## Provided passage:
Friday, November 11, 2011

The tax the unelected are desperate to have

Another guest post today, this one by Greg Browne. The topic of the "Robin Hood Tax" is one which keeps coming back and it seems like good time to give it an airing. You can tax the banks all you like but it is always we who pay, one way or another, as Greg points out...

The Financial Transaction Tax (FTT), Tobin or Robin Hood Tax, what ever you want to call it, is gaining more and more supporters. However few seem to be commenting on the real reason that would be world leaders are pushing for this tax. Of course, in 2005 Dr North, told us that similar moves were “in effect a proto-European tax, the Holy Grail of the integrationalists, who see such a move as the ultimate answer to their liberation from perpetual reliance on member states for funding”. The FTT does promise much, such as:

A tax to overcome the perceived lack of an adequate insurance facility for the global economy, according to the IMF. A new global authority, based on the 'international common good' rather than on 'individual national interest'. The Oct. 24 publication of a 20-page document by the Pontifical Council for Justice and Peace advocated this.

The Roman Church's stance followed from its 2009 “encyclical letter caritas in veritate” in which the pope stated:

Para 67. In the face of the unrelenting growth of global interdependence, there is a strongly felt need, even in the midst of a global recession, for a reform of the United Nations Organization, and likewise of economic institutions and international finance, so that the concept of the family of nations can acquire real teeth. (My emphasis)

## Exercise:
Answer these questions using the blog post on the Robin Hood Tax.
(a) Who wrote the guest post?
(b) On what date was the Pontifical Council for Justice and Peace document published, and how many pages was it?
(c) Which paragraph number of the 2009 encyclical letter is quoted?
The entries have nothing to do with this exercise.

## Records:
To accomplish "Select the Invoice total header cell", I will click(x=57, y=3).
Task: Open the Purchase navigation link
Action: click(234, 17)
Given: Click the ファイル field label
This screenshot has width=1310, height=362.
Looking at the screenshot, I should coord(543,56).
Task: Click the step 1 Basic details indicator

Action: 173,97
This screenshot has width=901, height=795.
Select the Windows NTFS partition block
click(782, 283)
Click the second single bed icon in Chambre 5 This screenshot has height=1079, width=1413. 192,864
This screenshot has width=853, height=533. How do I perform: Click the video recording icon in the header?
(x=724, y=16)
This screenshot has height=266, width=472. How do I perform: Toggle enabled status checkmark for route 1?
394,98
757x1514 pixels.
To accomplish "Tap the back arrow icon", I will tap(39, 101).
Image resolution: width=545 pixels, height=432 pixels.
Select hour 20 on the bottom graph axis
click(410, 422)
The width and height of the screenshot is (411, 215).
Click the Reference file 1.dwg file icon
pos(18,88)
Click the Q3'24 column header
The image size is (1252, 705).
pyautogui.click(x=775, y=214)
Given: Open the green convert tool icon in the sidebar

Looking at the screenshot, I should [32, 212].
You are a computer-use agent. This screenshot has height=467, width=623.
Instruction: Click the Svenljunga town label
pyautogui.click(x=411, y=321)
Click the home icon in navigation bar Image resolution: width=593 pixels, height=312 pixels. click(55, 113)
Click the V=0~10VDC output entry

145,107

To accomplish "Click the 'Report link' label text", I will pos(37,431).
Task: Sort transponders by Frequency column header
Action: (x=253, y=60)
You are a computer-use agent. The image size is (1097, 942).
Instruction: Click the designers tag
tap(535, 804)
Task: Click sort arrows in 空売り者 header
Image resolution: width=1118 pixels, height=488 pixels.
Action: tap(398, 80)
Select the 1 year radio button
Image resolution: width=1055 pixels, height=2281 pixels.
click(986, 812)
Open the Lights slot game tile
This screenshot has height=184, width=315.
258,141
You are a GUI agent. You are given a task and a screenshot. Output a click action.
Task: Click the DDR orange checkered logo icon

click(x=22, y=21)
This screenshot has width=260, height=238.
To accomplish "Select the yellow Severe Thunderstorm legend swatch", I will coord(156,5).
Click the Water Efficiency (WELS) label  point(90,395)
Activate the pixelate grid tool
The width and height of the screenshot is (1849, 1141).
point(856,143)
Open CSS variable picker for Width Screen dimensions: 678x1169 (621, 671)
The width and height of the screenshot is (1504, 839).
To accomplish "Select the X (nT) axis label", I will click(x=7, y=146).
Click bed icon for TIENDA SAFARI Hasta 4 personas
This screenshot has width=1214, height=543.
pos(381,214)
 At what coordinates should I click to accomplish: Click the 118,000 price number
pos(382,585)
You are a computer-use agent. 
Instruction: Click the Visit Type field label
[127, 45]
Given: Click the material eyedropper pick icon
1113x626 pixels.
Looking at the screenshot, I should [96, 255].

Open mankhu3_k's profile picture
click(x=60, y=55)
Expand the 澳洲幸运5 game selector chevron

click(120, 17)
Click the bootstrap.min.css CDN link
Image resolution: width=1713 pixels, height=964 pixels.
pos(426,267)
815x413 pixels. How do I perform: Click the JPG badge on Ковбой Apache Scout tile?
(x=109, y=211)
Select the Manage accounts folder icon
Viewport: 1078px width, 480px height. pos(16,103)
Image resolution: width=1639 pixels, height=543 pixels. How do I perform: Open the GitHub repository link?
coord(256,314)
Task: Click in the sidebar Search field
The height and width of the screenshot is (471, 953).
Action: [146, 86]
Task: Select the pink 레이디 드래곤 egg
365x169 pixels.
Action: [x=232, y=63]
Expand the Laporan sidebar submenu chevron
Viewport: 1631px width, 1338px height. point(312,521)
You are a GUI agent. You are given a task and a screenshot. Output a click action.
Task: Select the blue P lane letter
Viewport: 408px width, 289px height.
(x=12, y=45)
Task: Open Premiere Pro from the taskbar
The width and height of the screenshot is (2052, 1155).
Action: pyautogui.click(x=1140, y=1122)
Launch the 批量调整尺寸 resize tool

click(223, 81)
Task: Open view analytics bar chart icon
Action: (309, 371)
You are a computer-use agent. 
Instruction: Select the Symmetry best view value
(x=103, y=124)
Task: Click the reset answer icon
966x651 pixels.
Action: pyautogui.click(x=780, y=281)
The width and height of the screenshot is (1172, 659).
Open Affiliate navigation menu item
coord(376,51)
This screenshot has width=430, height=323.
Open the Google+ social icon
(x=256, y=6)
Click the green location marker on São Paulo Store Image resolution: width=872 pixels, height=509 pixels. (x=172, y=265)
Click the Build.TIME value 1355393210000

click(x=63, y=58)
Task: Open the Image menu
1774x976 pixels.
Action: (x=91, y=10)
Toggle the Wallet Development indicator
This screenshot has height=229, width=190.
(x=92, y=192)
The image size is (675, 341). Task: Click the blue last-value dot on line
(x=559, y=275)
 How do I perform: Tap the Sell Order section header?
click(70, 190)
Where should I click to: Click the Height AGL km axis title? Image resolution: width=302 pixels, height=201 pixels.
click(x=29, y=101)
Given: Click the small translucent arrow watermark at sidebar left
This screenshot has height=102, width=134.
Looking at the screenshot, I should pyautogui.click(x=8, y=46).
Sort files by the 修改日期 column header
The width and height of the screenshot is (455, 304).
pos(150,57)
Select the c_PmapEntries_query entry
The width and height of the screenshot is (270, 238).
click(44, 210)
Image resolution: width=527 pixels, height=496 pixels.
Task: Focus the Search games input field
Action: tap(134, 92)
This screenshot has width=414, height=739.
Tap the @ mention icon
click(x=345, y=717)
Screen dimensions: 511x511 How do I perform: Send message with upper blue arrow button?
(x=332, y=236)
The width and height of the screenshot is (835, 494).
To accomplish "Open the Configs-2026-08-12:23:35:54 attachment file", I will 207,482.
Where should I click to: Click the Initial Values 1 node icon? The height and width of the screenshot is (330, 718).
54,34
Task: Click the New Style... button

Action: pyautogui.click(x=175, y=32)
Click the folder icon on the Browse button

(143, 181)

## Task response:
(a) Greg Browne
(b) Oct. 24; 20 pages
(c) Paragraph 67